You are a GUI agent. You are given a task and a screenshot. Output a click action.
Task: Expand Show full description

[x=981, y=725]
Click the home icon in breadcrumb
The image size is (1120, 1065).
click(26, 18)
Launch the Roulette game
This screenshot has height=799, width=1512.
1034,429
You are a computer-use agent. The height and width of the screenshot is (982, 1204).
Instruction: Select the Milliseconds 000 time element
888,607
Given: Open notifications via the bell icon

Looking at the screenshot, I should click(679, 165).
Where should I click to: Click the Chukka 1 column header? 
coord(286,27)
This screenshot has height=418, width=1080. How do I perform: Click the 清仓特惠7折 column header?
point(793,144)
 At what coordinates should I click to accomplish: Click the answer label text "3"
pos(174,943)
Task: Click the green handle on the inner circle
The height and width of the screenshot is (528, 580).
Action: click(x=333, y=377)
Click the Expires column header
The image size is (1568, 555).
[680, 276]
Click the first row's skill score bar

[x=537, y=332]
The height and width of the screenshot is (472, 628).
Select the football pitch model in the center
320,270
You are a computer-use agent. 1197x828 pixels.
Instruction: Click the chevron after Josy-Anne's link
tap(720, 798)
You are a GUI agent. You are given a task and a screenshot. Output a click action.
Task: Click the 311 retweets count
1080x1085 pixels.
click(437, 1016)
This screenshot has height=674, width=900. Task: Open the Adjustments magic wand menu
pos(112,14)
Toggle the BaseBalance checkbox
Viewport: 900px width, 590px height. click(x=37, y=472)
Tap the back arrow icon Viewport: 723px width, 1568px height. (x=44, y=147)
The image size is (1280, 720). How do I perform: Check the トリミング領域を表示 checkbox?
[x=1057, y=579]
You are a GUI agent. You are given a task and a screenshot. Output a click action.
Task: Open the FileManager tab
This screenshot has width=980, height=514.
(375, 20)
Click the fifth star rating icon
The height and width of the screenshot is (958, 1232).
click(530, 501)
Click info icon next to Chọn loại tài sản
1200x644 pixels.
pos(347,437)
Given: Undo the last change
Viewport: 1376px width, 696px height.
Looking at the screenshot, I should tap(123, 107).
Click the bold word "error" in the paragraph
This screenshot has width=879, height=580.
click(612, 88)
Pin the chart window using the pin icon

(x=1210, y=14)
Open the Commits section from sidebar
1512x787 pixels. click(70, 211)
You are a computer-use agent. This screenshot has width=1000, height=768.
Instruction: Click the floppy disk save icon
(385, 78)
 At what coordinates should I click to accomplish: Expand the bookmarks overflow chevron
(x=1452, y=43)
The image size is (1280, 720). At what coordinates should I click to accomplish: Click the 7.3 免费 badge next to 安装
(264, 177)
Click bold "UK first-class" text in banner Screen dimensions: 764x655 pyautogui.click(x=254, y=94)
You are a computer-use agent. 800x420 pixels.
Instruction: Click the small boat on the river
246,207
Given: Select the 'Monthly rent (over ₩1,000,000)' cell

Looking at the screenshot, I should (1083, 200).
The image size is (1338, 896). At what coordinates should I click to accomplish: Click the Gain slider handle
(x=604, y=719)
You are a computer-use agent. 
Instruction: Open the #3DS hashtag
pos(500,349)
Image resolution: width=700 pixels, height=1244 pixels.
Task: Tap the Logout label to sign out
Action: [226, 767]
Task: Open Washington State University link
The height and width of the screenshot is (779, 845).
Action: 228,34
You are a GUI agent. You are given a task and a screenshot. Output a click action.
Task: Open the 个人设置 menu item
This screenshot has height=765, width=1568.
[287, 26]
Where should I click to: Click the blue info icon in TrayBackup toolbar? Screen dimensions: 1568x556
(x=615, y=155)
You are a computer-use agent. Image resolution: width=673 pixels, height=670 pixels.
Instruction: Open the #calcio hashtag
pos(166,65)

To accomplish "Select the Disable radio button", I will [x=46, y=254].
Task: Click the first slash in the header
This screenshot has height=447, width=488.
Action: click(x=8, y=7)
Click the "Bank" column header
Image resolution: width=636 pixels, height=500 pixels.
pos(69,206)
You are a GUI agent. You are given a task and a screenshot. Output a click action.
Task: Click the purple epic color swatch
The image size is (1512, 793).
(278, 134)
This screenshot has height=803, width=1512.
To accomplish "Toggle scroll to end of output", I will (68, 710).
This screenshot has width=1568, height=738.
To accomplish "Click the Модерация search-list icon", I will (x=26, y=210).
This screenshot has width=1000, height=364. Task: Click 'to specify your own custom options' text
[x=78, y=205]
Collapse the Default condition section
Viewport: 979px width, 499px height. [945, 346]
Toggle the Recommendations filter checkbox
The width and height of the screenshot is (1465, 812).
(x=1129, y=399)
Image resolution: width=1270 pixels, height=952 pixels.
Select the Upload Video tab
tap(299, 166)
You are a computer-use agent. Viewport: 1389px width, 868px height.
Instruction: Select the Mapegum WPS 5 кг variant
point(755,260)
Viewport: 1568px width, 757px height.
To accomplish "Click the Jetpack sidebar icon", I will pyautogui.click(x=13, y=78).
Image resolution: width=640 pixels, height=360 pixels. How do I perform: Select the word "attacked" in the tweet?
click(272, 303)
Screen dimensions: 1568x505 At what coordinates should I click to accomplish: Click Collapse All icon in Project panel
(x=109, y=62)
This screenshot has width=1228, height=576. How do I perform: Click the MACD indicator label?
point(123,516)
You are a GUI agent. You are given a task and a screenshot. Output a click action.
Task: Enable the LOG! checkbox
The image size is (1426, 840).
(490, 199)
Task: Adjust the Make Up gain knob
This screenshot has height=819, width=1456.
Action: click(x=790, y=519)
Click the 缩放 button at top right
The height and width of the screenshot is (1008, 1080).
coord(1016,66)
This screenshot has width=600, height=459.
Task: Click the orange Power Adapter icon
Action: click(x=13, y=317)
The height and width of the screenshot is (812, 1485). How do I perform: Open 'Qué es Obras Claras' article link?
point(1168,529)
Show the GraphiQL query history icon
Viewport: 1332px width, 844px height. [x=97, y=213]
────────────────────
» DIRECTIVE
Give the lines above as a Markdown table with the columns Row and Line, numbering each row and leaving out the blank lines.

» FINAL RESULT
| Row | Line |
|---|---|
| 1 | You are a GUI agent. You are given a task and a screenshot. Output a click action. |
| 2 | Task: Expand Show full description |
| 3 | [x=981, y=725] |
| 4 | Click the home icon in breadcrumb |
| 5 | The image size is (1120, 1065). |
| 6 | click(26, 18) |
| 7 | Launch the Roulette game |
| 8 | This screenshot has height=799, width=1512. |
| 9 | 1034,429 |
| 10 | You are a computer-use agent. The height and width of the screenshot is (982, 1204). |
| 11 | Instruction: Select the Milliseconds 000 time element |
| 12 | 888,607 |
| 13 | Given: Open notifications via the bell icon |
| 14 | Looking at the screenshot, I should click(679, 165). |
| 15 | Where should I click to: Click the Chukka 1 column header?  |
| 16 | coord(286,27) |
| 17 | This screenshot has height=418, width=1080. How do I perform: Click the 清仓特惠7折 column header? |
| 18 | point(793,144) |
| 19 |  At what coordinates should I click to accomplish: Click the answer label text "3" |
| 20 | pos(174,943) |
| 21 | Task: Click the green handle on the inner circle |
| 22 | The height and width of the screenshot is (528, 580). |
| 23 | Action: click(x=333, y=377) |
| 24 | Click the Expires column header |
| 25 | The image size is (1568, 555). |
| 26 | [680, 276] |
| 27 | Click the first row's skill score bar |
| 28 | [x=537, y=332] |
| 29 | The height and width of the screenshot is (472, 628). |
| 30 | Select the football pitch model in the center |
| 31 | 320,270 |
| 32 | You are a computer-use agent. 1197x828 pixels. |
| 33 | Instruction: Click the chevron after Josy-Anne's link |
| 34 | tap(720, 798) |
| 35 | You are a GUI agent. You are given a task and a screenshot. Output a click action. |
| 36 | Task: Click the 311 retweets count |
| 37 | 1080x1085 pixels. |
| 38 | click(437, 1016) |
| 39 | This screenshot has height=674, width=900. Task: Open the Adjustments magic wand menu |
| 40 | pos(112,14) |
| 41 | Toggle the BaseBalance checkbox |
| 42 | Viewport: 900px width, 590px height. click(x=37, y=472) |
| 43 | Tap the back arrow icon Viewport: 723px width, 1568px height. (x=44, y=147) |
| 44 | The image size is (1280, 720). How do I perform: Check the トリミング領域を表示 checkbox? |
| 45 | [x=1057, y=579] |
| 46 | You are a GUI agent. You are given a task and a screenshot. Output a click action. |
| 47 | Task: Open the FileManager tab |
| 48 | This screenshot has width=980, height=514. |
| 49 | (375, 20) |
| 50 | Click the fifth star rating icon |
| 51 | The height and width of the screenshot is (958, 1232). |
| 52 | click(530, 501) |
| 53 | Click info icon next to Chọn loại tài sản |
| 54 | 1200x644 pixels. |
| 55 | pos(347,437) |
| 56 | Given: Undo the last change |
| 57 | Viewport: 1376px width, 696px height. |
| 58 | Looking at the screenshot, I should tap(123, 107). |
| 59 | Click the bold word "error" in the paragraph |
| 60 | This screenshot has width=879, height=580. |
| 61 | click(612, 88) |
| 62 | Pin the chart window using the pin icon |
| 63 | (x=1210, y=14) |
| 64 | Open the Commits section from sidebar |
| 65 | 1512x787 pixels. click(70, 211) |
| 66 | You are a computer-use agent. This screenshot has width=1000, height=768. |
| 67 | Instruction: Click the floppy disk save icon |
| 68 | (385, 78) |
| 69 |  At what coordinates should I click to accomplish: Expand the bookmarks overflow chevron |
| 70 | (x=1452, y=43) |
| 71 | The image size is (1280, 720). At what coordinates should I click to accomplish: Click the 7.3 免费 badge next to 安装 |
| 72 | (264, 177) |
| 73 | Click bold "UK first-class" text in banner Screen dimensions: 764x655 pyautogui.click(x=254, y=94) |
| 74 | You are a computer-use agent. 800x420 pixels. |
| 75 | Instruction: Click the small boat on the river |
| 76 | 246,207 |
| 77 | Given: Select the 'Monthly rent (over ₩1,000,000)' cell |
| 78 | Looking at the screenshot, I should (1083, 200). |
| 79 | The image size is (1338, 896). At what coordinates should I click to accomplish: Click the Gain slider handle |
| 80 | (x=604, y=719) |
| 81 | You are a computer-use agent.  |
| 82 | Instruction: Open the #3DS hashtag |
| 83 | pos(500,349) |
| 84 | Image resolution: width=700 pixels, height=1244 pixels. |
| 85 | Task: Tap the Logout label to sign out |
| 86 | Action: [226, 767] |
| 87 | Task: Open Washington State University link |
| 88 | The height and width of the screenshot is (779, 845). |
| 89 | Action: 228,34 |
| 90 | You are a GUI agent. You are given a task and a screenshot. Output a click action. |
| 91 | Task: Open the 个人设置 menu item |
| 92 | This screenshot has height=765, width=1568. |
| 93 | [287, 26] |
| 94 | Where should I click to: Click the blue info icon in TrayBackup toolbar? Screen dimensions: 1568x556 |
| 95 | (x=615, y=155) |
| 96 | You are a computer-use agent. Image resolution: width=673 pixels, height=670 pixels. |
| 97 | Instruction: Open the #calcio hashtag |
| 98 | pos(166,65) |
| 99 | To accomplish "Select the Disable radio button", I will [x=46, y=254]. |
| 100 | Task: Click the first slash in the header |
| 101 | This screenshot has height=447, width=488. |
| 102 | Action: click(x=8, y=7) |
| 103 | Click the "Bank" column header |
| 104 | Image resolution: width=636 pixels, height=500 pixels. |
| 105 | pos(69,206) |
| 106 | You are a GUI agent. You are given a task and a screenshot. Output a click action. |
| 107 | Task: Click the purple epic color swatch |
| 108 | The image size is (1512, 793). |
| 109 | (278, 134) |
| 110 | This screenshot has height=803, width=1512. |
| 111 | To accomplish "Toggle scroll to end of output", I will (68, 710). |
| 112 | This screenshot has width=1568, height=738. |
| 113 | To accomplish "Click the Модерация search-list icon", I will (x=26, y=210). |
| 114 | This screenshot has width=1000, height=364. Task: Click 'to specify your own custom options' text |
| 115 | [x=78, y=205] |
| 116 | Collapse the Default condition section |
| 117 | Viewport: 979px width, 499px height. [945, 346] |
| 118 | Toggle the Recommendations filter checkbox |
| 119 | The width and height of the screenshot is (1465, 812). |
| 120 | (x=1129, y=399) |
| 121 | Image resolution: width=1270 pixels, height=952 pixels. |
| 122 | Select the Upload Video tab |
| 123 | tap(299, 166) |
| 124 | You are a computer-use agent. Viewport: 1389px width, 868px height. |
| 125 | Instruction: Select the Mapegum WPS 5 кг variant |
| 126 | point(755,260) |
| 127 | Viewport: 1568px width, 757px height. |
| 128 | To accomplish "Click the Jetpack sidebar icon", I will pyautogui.click(x=13, y=78). |
| 129 | Image resolution: width=640 pixels, height=360 pixels. How do I perform: Select the word "attacked" in the tweet? |
| 130 | click(272, 303) |
| 131 | Screen dimensions: 1568x505 At what coordinates should I click to accomplish: Click Collapse All icon in Project panel |
| 132 | (x=109, y=62) |
| 133 | This screenshot has width=1228, height=576. How do I perform: Click the MACD indicator label? |
| 134 | point(123,516) |
| 135 | You are a GUI agent. You are given a task and a screenshot. Output a click action. |
| 136 | Task: Enable the LOG! checkbox |
| 137 | The image size is (1426, 840). |
| 138 | (490, 199) |
| 139 | Task: Adjust the Make Up gain knob |
| 140 | This screenshot has height=819, width=1456. |
| 141 | Action: click(x=790, y=519) |
| 142 | Click the 缩放 button at top right |
| 143 | The height and width of the screenshot is (1008, 1080). |
| 144 | coord(1016,66) |
| 145 | This screenshot has width=600, height=459. |
| 146 | Task: Click the orange Power Adapter icon |
| 147 | Action: click(x=13, y=317) |
| 148 | The height and width of the screenshot is (812, 1485). How do I perform: Open 'Qué es Obras Claras' article link? |
| 149 | point(1168,529) |
| 150 | Show the GraphiQL query history icon |
| 151 | Viewport: 1332px width, 844px height. [x=97, y=213] |